While these organizations have demonstrated convincingly that poor people are creditworthy, the high costs of administering small debts, especially with high-frequency small-installment repayment plans, mean that sustainability without continuing external subsidies is a critical problem for microfinance organizations. However, recourse  to  mass  violence  and terrorism  from  the  poorest  segments  of  our  society -  the  tribal population and the poor minorities – underlines the pressing need for  financial inclusion for equity and progress of our country.
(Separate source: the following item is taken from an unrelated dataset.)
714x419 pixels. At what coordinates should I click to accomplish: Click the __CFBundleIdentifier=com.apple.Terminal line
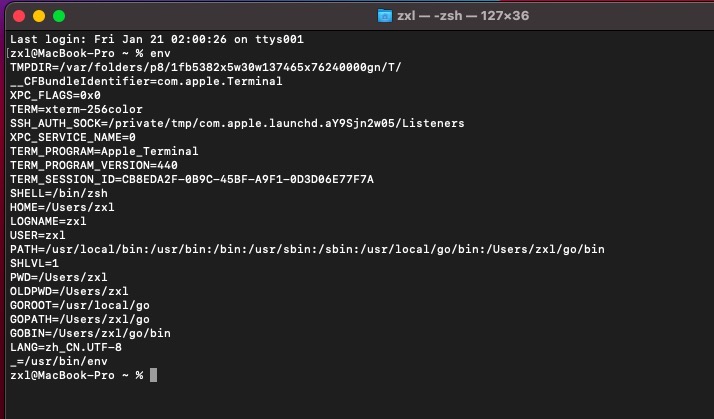(x=146, y=82)
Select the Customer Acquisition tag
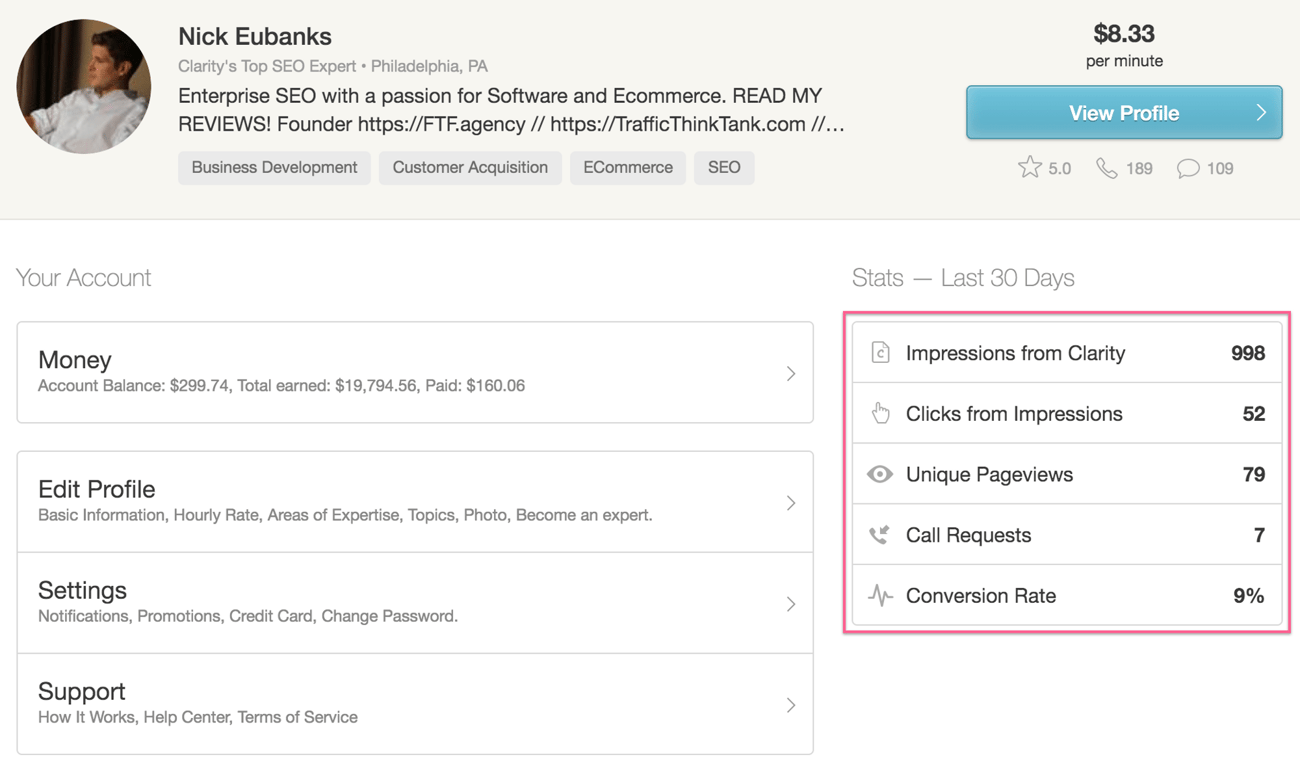The image size is (1300, 768). [470, 167]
In the wake of the Andhra debacle, initiatives, private and government, have focused around means of financing, interest rates, social obligations, transparency in working, code of conduct and self regulation, innovation, technological interventions, alternates such as micro-insurance and savings, alternate business models, etc. The following is the need of the hour in Indian microfinance:

  • An ingrained understanding of the skill and livelihoods of the clients in order to design relevant products and services
  • Appropriate legal structures for the structured growth of microfinance operations
  • Finding adequate levels of equity for the new entities to leverage loan funds
  • Ability to access loan funds at reasonably low rates of interest
  • Ability to attract and retain professional and committed human resources
  • Design of apt MIS including user friendly software for tracking accounts and operations
  • Ability to innovate, adapt and grow
  • Bring out a compendium of small and micro enterprises for microfinance clients
  • Identify and prepare a panel of locally available trainers and train them
  • Capacity to provide backward linkages or create support structures for marketing
  • Need for greater ethical approach in our operations
  • An urgent need to focus on improving the financial literacy
  • A single all-encompassing legislative framework to cover all institutions and models of microfinance
  • Technological interventions to develop efficacy and transparency

If we ensure that right financial solutions along with its knowledge reach the right beneficiaries, then protections of the stakeholders is ensured, along with maximized social returns that emerge out of transparent, ethical and sustained performances.  

All said and done, Micro finance remains a powerful tool for development, in its role as a catalyst for rural development. It may not be a panacea, but it has brought a sea of change in the lives of many. Reinvention and transparency is the only key to ensure that the benefits reach the needy. Speedy actions are needed to remove the obstacles to microcredit's development.